It also shouldn't be forgotten that many of these firms are unusually linked, a point not lost on investment strategist Ed Yardeni.
"Wall Street firms and money-center banks financed the leveraging up of hedge funds that purchased the exotic and illiquid fixed-income securities produced by the very same Wall Street firms and money-center banks," he said in a note to clients.
He notes a similar situation in the late 1990s dot-com boom when technology companies boosted their sales by lending their customers money to buy their products. That, of course, didn't get most of them very far for long.
Standards shot up
Given the already apparent fallout in the subprime mortgage market, lending standards have shot up and the market for such investments has deteriorated. But that won't erase what's already out there, which is ugly and could get worse.
The demise of the Bear Stearns funds could be just the "tipping point of a broader fallout from subprime-mortgage deterioration that would lead to cascading deleveraging and ultimately ending with higher rates to new mortgage borrowers," according to a new report by Bank of America analyst Robert Lacoursiere.
He notes that mortgage borrowers are in a weaker position than in previous cycles because they have less of an equity cushion, devote higher levels of income to debt servicing and face higher interest rates in the upcoming waves of mortgage-rate resets. At the same time, a softening U.S. housing market makes repayment by sales an unlikely option.
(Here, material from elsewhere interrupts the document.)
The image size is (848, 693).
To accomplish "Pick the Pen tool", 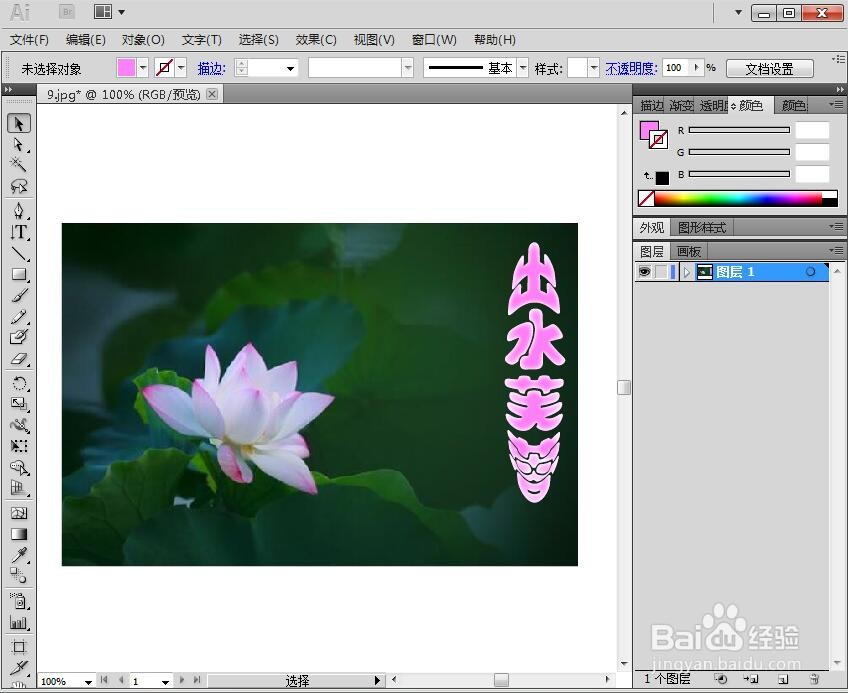I will [19, 209].
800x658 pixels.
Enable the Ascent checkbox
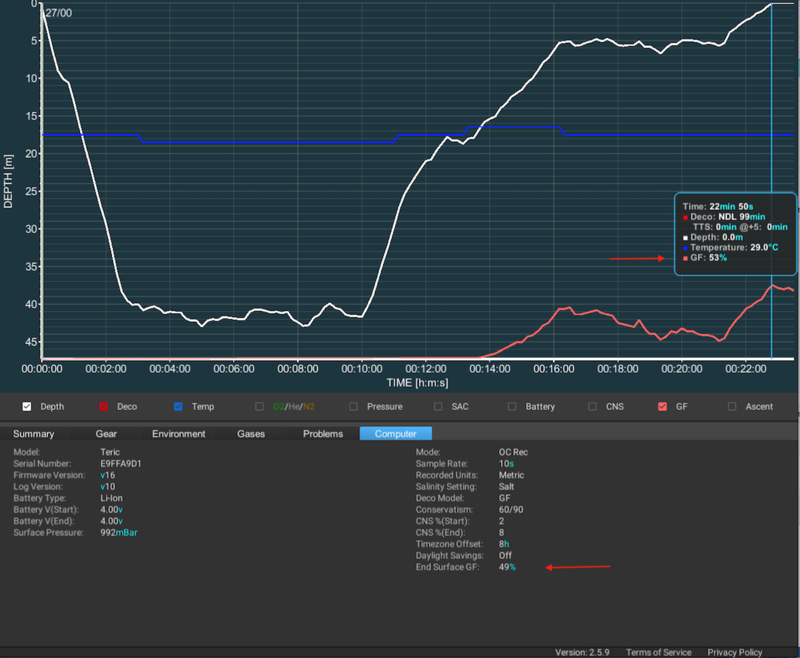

Homeowners with about $515 billion on adjustable-rate home loans will pay more this year, and another $680 billion worth of mortgages will reset next year, Lacoursiere said. Of those ARMs, he estimates that 78 percent this year are subprime loans.
No doubt that many subprime borrowers shouldn't have been allowed to borrow money, but they still shouldn't be faulted for creating this mess. Doors were opened to them because Wall Street firms and the banks welcomed the business they brought, for their own greedy purposes.